GIVEN DATA ▸
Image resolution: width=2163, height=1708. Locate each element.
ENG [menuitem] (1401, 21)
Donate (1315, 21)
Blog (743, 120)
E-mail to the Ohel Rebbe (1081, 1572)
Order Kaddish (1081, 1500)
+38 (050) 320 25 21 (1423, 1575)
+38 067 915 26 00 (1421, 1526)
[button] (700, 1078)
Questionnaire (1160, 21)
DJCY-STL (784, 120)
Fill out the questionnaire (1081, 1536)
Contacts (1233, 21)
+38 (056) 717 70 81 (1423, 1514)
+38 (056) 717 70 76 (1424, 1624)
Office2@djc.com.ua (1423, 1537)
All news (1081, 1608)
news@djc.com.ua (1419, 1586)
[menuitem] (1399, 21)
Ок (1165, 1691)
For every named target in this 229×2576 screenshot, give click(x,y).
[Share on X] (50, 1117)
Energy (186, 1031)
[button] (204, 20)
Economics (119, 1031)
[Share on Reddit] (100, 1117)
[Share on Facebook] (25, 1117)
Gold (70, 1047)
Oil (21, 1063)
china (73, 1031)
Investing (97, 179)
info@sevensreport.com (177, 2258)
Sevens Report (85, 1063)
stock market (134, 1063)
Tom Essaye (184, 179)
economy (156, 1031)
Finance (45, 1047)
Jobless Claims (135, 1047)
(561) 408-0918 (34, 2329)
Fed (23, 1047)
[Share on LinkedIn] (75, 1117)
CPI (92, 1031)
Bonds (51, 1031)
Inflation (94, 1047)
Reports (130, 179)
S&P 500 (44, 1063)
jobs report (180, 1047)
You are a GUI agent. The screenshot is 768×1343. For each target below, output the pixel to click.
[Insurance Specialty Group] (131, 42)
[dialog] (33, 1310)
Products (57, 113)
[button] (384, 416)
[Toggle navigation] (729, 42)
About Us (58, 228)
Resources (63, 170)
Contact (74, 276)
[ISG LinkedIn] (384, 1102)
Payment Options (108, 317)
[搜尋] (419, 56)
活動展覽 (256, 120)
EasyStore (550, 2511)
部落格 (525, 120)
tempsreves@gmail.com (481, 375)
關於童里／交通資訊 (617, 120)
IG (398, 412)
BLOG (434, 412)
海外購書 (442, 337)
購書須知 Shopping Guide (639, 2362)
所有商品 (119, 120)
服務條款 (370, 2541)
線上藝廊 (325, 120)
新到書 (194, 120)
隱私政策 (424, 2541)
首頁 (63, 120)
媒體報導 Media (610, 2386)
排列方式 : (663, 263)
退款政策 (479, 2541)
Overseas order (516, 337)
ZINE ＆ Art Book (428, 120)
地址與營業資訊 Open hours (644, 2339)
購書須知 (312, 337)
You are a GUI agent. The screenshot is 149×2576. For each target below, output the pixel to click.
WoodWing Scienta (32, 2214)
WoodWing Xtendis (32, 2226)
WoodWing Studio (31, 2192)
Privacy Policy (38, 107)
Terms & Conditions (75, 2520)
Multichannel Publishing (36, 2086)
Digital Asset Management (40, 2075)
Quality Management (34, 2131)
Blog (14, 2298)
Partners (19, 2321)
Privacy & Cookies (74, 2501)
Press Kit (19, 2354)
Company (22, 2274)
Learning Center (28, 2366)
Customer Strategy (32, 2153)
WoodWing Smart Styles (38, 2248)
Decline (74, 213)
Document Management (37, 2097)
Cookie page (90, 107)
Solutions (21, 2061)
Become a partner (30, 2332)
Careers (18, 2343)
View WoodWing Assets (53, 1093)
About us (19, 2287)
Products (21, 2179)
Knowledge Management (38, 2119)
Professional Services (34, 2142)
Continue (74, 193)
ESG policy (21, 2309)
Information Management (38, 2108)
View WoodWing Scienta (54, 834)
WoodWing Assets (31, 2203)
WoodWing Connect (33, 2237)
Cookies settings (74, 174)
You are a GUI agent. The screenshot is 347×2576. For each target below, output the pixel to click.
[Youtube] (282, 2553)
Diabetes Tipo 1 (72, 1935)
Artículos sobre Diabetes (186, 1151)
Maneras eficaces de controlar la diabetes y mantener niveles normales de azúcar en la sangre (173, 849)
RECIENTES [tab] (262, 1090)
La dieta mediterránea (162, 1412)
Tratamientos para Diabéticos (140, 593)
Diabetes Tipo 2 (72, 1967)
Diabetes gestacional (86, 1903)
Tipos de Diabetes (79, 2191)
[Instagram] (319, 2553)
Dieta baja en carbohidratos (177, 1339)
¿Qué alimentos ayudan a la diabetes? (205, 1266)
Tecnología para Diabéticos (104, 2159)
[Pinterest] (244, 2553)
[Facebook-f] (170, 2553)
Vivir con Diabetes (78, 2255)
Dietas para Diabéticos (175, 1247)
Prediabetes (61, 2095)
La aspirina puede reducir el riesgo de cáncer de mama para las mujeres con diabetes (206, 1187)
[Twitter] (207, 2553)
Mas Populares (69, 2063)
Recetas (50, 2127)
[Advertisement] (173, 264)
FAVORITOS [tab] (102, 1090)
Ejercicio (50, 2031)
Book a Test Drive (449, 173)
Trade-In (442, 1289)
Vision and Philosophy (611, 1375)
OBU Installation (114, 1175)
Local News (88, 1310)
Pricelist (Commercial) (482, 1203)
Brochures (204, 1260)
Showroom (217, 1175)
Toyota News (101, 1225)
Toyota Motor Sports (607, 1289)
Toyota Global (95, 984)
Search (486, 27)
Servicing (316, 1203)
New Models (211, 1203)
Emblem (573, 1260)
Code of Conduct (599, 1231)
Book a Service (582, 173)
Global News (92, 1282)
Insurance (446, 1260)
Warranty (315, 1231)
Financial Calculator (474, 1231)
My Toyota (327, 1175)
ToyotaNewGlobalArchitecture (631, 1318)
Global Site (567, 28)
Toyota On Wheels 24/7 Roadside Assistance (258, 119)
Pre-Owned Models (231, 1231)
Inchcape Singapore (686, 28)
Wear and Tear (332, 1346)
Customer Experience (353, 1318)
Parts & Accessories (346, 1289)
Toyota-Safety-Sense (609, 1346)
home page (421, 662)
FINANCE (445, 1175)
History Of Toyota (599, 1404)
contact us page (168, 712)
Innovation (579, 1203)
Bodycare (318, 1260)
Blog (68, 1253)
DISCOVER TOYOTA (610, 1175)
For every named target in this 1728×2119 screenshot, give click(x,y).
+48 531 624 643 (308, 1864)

WHAT YOU NEED TO DO ▸ Reproduce only the lines above, starting at the line with "Contact (74, 276)" and ending at the line with "WoodWing Xtendis (32, 2226)", exactly as written.

ANSWER FOR THIS EXERCISE ▸
Contact (74, 276)
[ISG LinkedIn] (384, 1102)
Payment Options (108, 317)
[搜尋] (419, 56)
活動展覽 (256, 120)
EasyStore (550, 2511)
部落格 (525, 120)
tempsreves@gmail.com (481, 375)
關於童里／交通資訊 (617, 120)
IG (398, 412)
BLOG (434, 412)
海外購書 (442, 337)
購書須知 Shopping Guide (639, 2362)
所有商品 (119, 120)
服務條款 (370, 2541)
線上藝廊 (325, 120)
新到書 (194, 120)
隱私政策 (424, 2541)
首頁 (63, 120)
媒體報導 Media (610, 2386)
排列方式 : (663, 263)
退款政策 (479, 2541)
Overseas order (516, 337)
ZINE ＆ Art Book (428, 120)
地址與營業資訊 Open hours (644, 2339)
購書須知 (312, 337)
You are a GUI agent. The screenshot is 149×2576. For each target below, output the pixel to click.
WoodWing Scienta (32, 2214)
WoodWing Xtendis (32, 2226)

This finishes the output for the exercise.